QUESTIONS:
1) In the article on radioactive metals in consumer products, the quoted Mother Nature Network passage says shoppers' trust is misplaced. Explain in one to three sentences why, as that passage states it.
2) Reproduce the passage of the article on radioactive metals in consumer products word for word, everything from "By William Boardman" down to "or partly-metal product.".

EXCERPTED PASSAGE START

By William Boardman
Is that a Fukushima in your pants, or are you just hot all the time?
In something of a stealth maneuver during the 2012 holiday season, the US Department of Energy set about to give every American a little more radiation exposure, and for some – a lot, by allowing manufacturers to use radioactive metals in their consumer products – such as zippers, spoons, jewelry, belt buckles, toys, pots, pans, furnishings, bicycles, jungle gyms, medical implants, or any other metal or partly-metal product.
The Energy Department announced its plan in the Federal Register on December 12th, and invited comment for 30 days, through January 11, 2013. [...]
Rep. Markey’s letter illustrates this concern, as he notes that the Energy Department is proposing to release contaminated metals into the marketplace, as long as, quoting from the document, it “… can be shown that the release will result in less that 1 millirem (mrem) above background to a member of the public in any calendar year.” [One millirem is a tiny amount of radiation.]
Nevertheless, Rep. Markey expresses doubt about even this low standard: “I believe this standard, even it were the appropriate standard, will be impossible to assure or enforce.” [emphasis added]
There is no federal agency with responsibility for such oversight or enforcement. This regulatory vacuum was illuminated by the discovery in 2009 of thousands of contaminated consumer products from China, Brazil, France, Sweden and other countries, as reported by Mother Nature Network:
“The risk of radiation poisoning is the furthest thing from our minds as we shop for everyday items like handbags, furniture, buttons, chain link fences and cheese graters. Unfortunately, it turns out that our trust is misplaced thanks to sketchy government oversight of recycled materials.

EXCERPTED PASSAGE END
THE DATA START

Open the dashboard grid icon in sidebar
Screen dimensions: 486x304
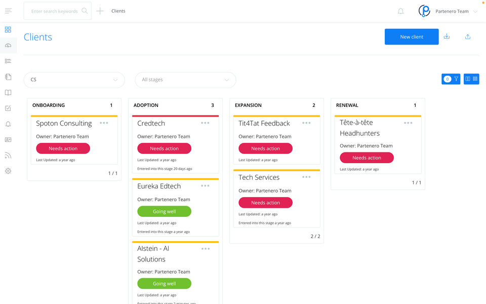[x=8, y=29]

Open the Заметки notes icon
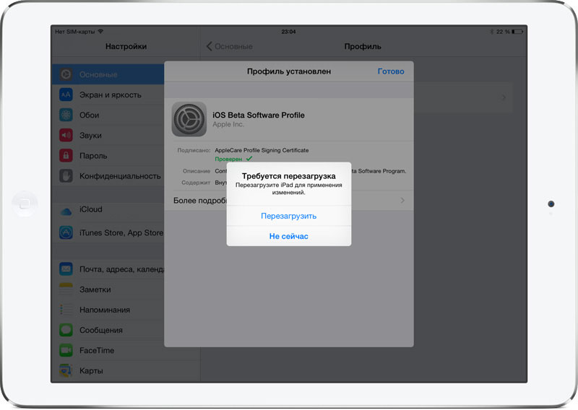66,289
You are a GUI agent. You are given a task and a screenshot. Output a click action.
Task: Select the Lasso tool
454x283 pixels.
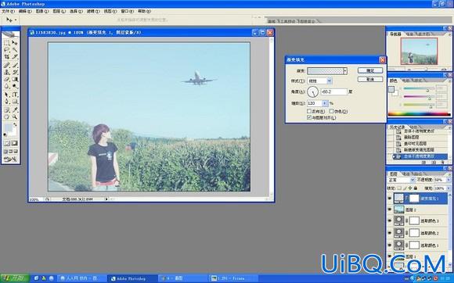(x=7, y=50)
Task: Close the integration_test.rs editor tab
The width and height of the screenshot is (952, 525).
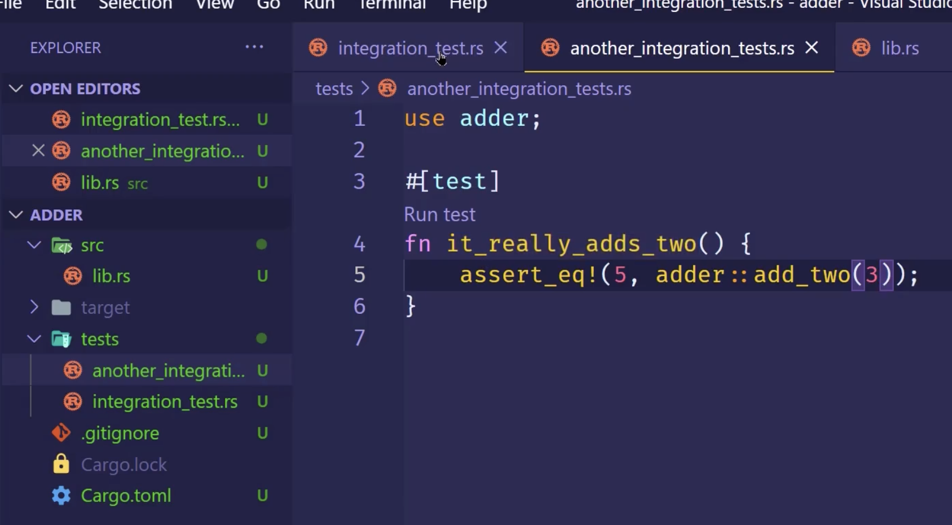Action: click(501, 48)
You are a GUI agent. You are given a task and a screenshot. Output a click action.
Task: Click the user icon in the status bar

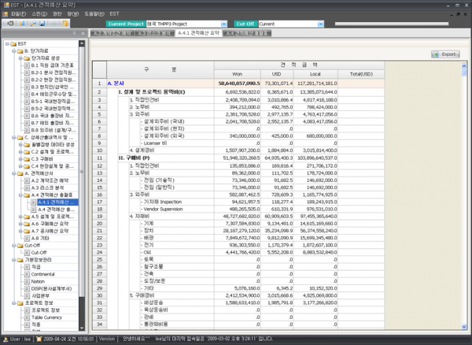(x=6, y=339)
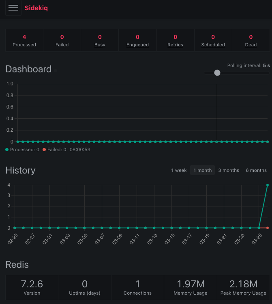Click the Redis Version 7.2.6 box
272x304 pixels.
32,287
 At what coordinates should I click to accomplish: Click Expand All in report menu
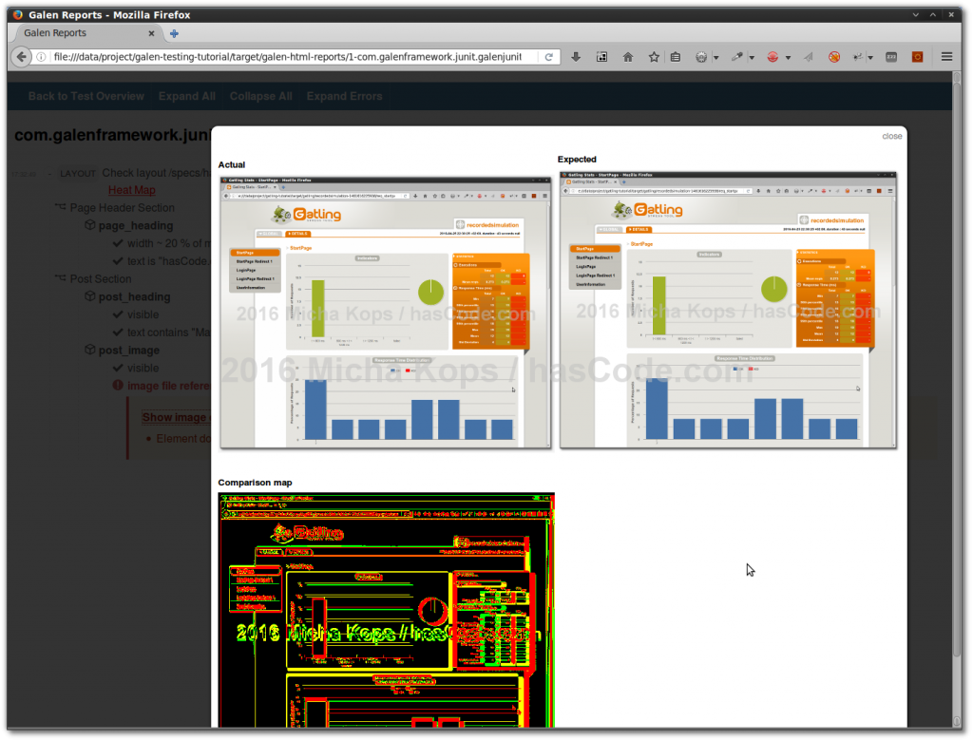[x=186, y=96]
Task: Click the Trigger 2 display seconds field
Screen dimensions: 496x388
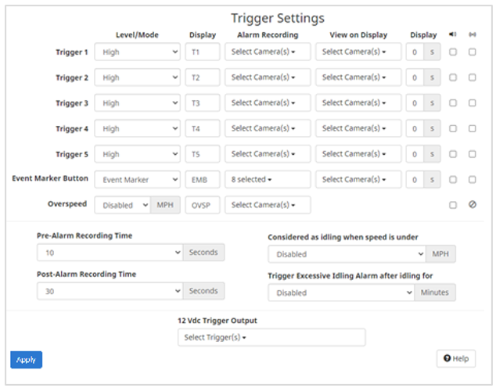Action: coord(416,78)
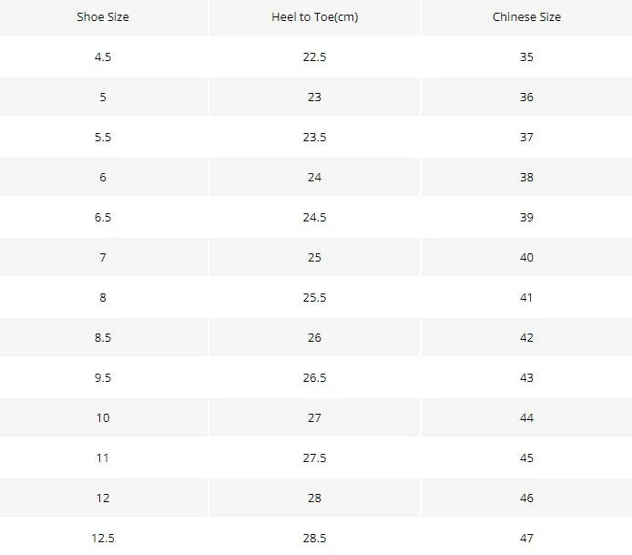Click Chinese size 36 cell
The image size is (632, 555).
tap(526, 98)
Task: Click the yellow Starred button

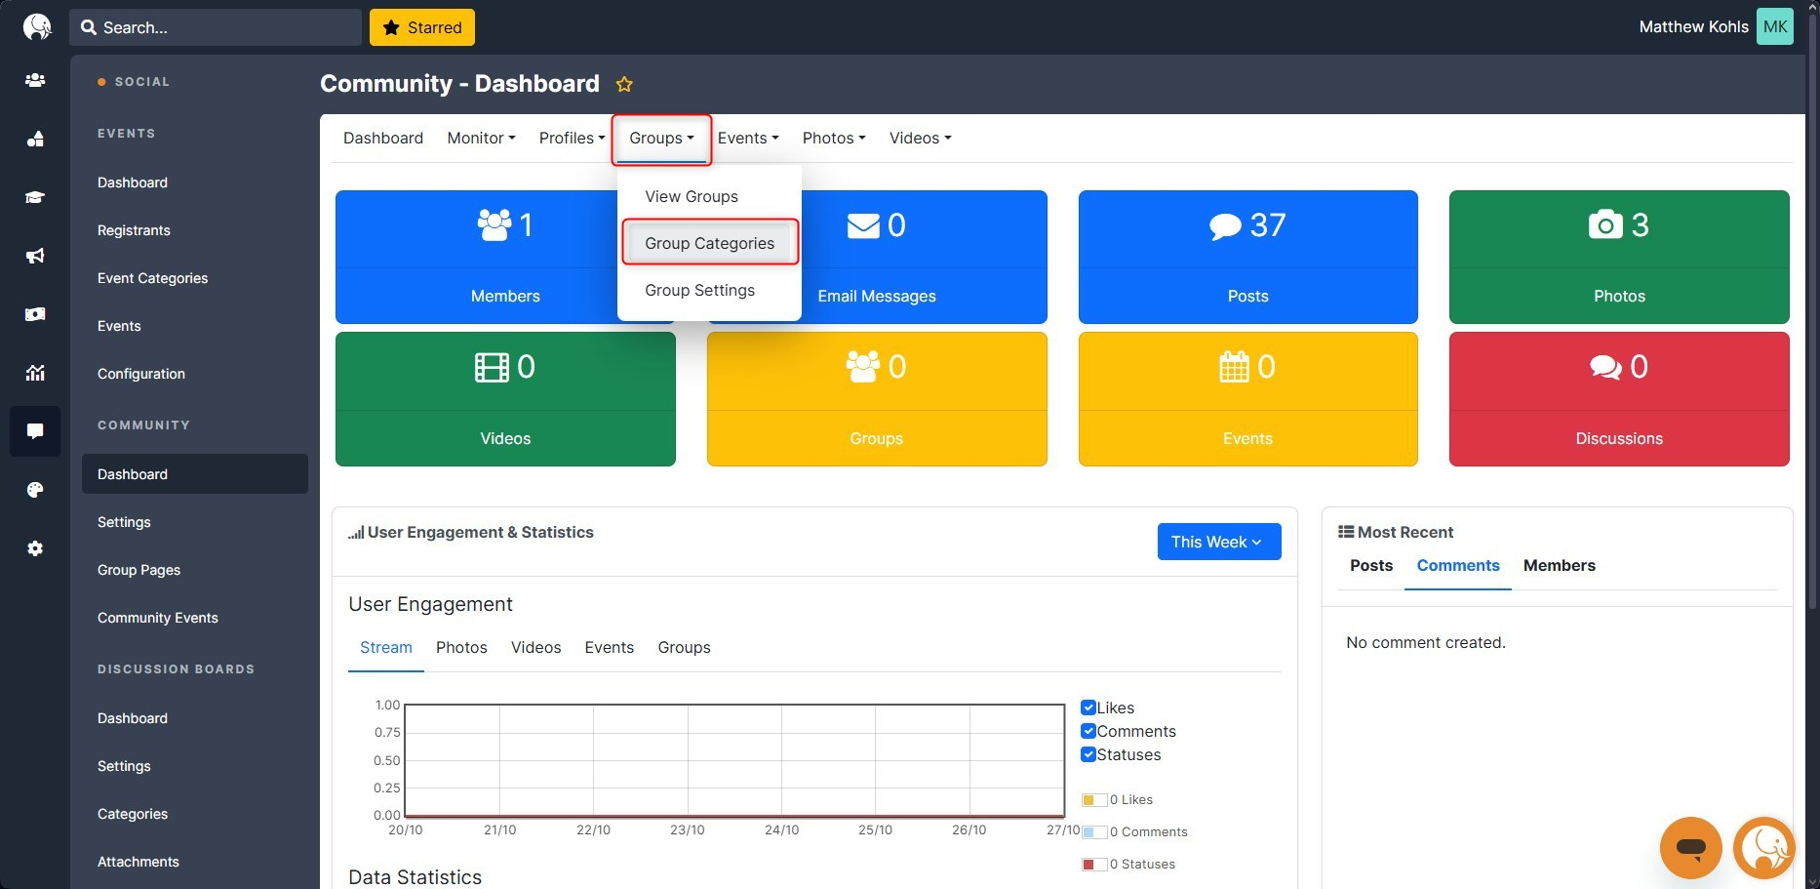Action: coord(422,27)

THE DATA END

TASK-BY-TASK RESULTS:
1) Shoppers' trust is misplaced because government oversight of recycled materials is sketchy. Radiation poisoning is far from people's minds when they buy everyday items like handbags, furniture, buttons, chain link fences and cheese graters.

2)
By William Boardman
Is that a Fukushima in your pants, or are you just hot all the time?
In something of a stealth maneuver during the 2012 holiday season, the US Department of Energy set about to give every American a little more radiation exposure, and for some – a lot, by allowing manufacturers to use radioactive metals in their consumer products – such as zippers, spoons, jewelry, belt buckles, toys, pots, pans, furnishings, bicycles, jungle gyms, medical implants, or any other metal or partly-metal product.